With the 1-1.5% advance in indices today we reached our target in the S&P and got within 10 points in Dow futures (see previous posts)…that is good enough for us. We are not suggesting reversing but exit all remaining longs in the indices is my suggestion. Yes an ascending triangle in the making in gold which should mean in the next few sessions we get a breakout before we reach the apex. A trade above $1694; the 50% Fibonacci level should be followed by $1744 the 38.2% level. Silver picked up nearly 2% briefly peeking its head above $33/ounce. Most clients have long exposure with a target of $35/ounce. The dollar has closed lower six out of the last seven sessions and is approaching the 50% Fibonacci levels mentioned at 77.00 in recent posts. The Loonie is fast approaching our par target even quicker than we anticipated. Tighten stops in this trade as we may get cross currents as we think metals are supportive but we expect a trade lower in energies…trade accordingly.
Aggressive traders can fade rallies in the Yen.
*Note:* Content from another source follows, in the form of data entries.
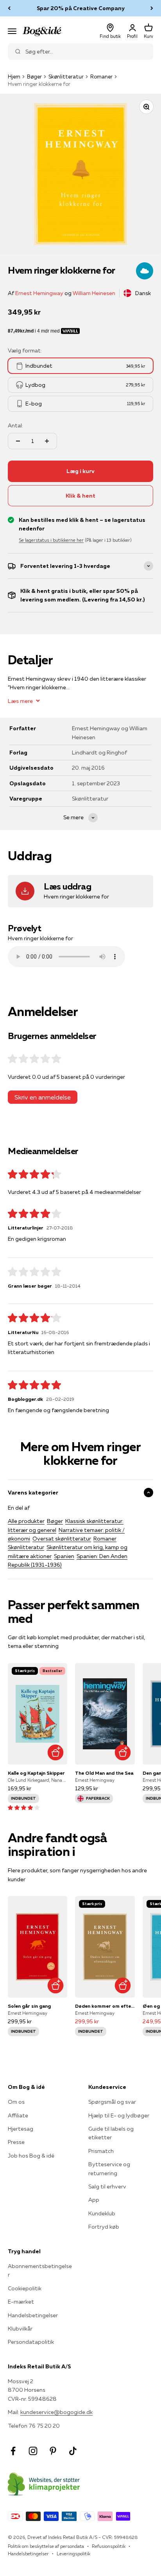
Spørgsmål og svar (112, 2101)
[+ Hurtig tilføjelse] (55, 1752)
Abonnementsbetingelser (40, 2270)
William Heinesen (94, 293)
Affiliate (18, 2115)
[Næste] (151, 8)
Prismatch (101, 2150)
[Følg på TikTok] (73, 2451)
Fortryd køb (103, 2226)
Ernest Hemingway (39, 293)
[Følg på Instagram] (33, 2451)
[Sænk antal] (18, 441)
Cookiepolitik (24, 2288)
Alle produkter (26, 1521)
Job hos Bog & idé (31, 2155)
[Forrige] (9, 8)
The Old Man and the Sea (104, 1773)
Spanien (64, 1556)
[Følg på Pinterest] (53, 2451)
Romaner (101, 76)
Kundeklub (101, 2213)
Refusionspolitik (108, 2546)
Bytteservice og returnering (109, 2168)
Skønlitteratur (66, 76)
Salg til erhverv (107, 2186)
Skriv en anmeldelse (42, 1097)
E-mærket (21, 2301)
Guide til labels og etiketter (111, 2133)
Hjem (14, 76)
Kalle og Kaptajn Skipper (36, 1773)
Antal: (15, 425)
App (93, 2199)
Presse (16, 2141)
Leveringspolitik (73, 2553)
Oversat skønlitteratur (61, 1538)
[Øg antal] (47, 441)
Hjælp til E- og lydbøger (118, 2115)
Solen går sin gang (29, 2006)
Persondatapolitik (31, 2341)
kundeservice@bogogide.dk (56, 2412)
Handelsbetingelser (33, 2315)
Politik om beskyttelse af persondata (46, 2546)
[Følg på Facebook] (13, 2451)
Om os (16, 2101)
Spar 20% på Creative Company (81, 8)
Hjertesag (20, 2128)
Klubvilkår (20, 2328)
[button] (23, 1807)
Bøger (34, 76)
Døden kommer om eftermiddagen (104, 2006)
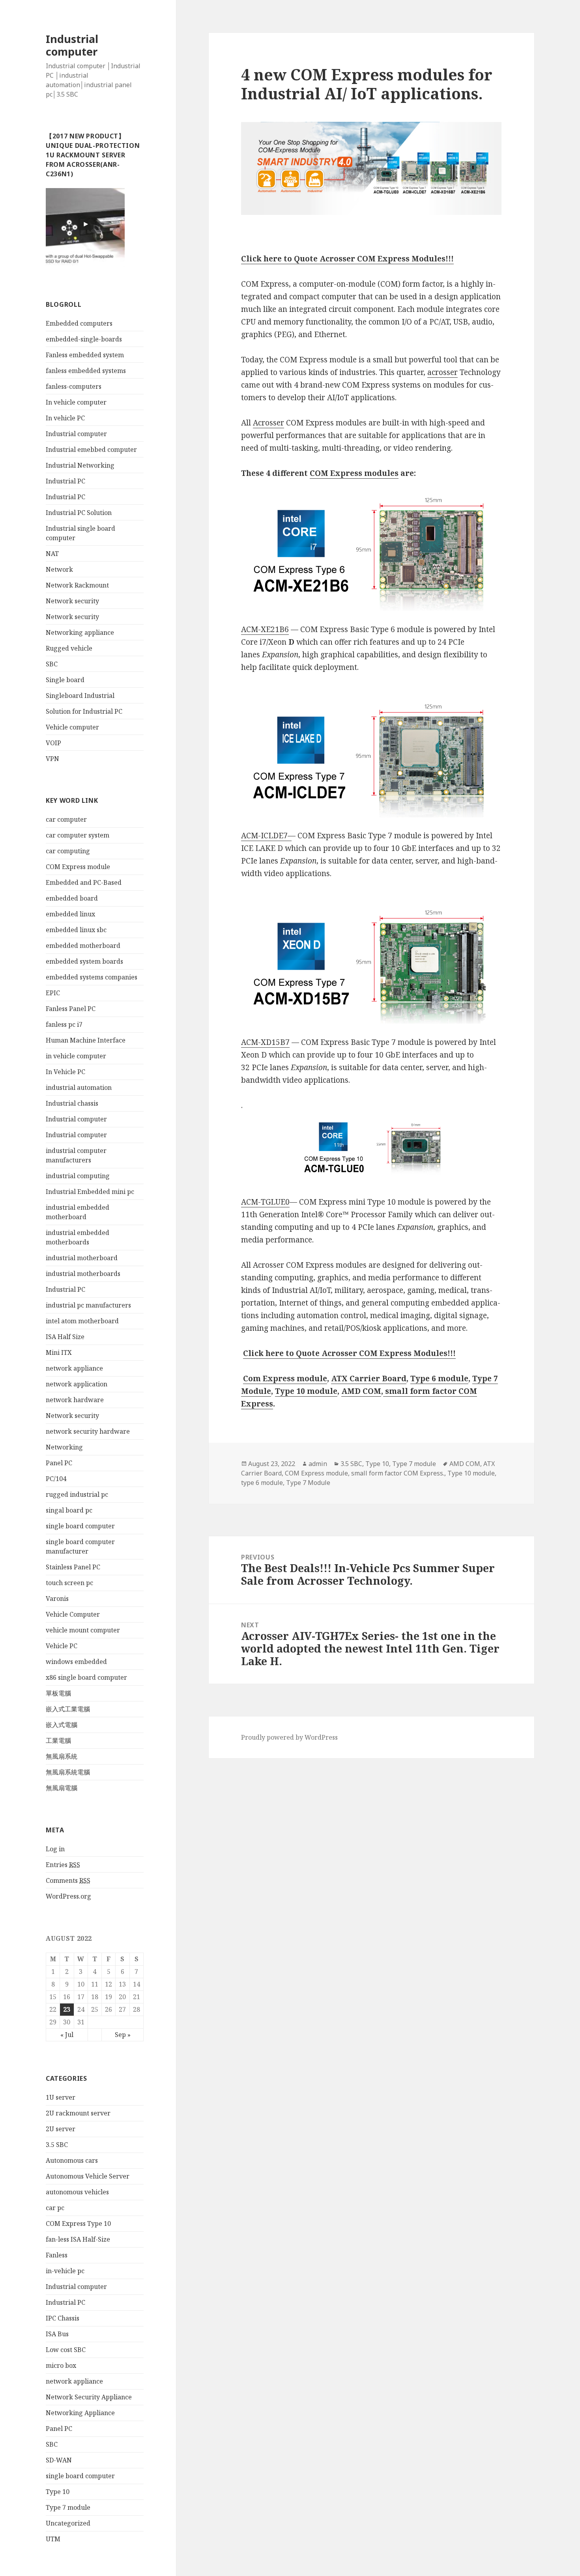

In the coming days we will likely be establishing bearish plays in the Yen…stay tuned. Continue to buy dips in cocoa. OJ settled back above the 50 day AM for the first time since the first week of August. November longs are fighting back from the dead. We need further help from “Mr. Market” but clients have a chance. A trade closer to $1.70 should be used to offset remaining longs. 1-2 more basis points might be all we get lower in 30-yr bonds on this leg. If given the chance this week we would exit our clients bearish trades. The USDA report today proved to be bearish to wheat, neutral to corn and bullish soybeans and the markets traded accordingly. Corn was slightly lower, soybeans slightly higher and wheat gave up 5%. Some clients remain lightly long corn and soybeans expecting further appreciation in the coming weeks. Clients wait on the sidelines looking for a lower long entry in 2012 live cattle contracts.
Risk disclosure: The risk of loss in trading commodity futures and options can be substantial. Past performance is no guarantee of future trading results.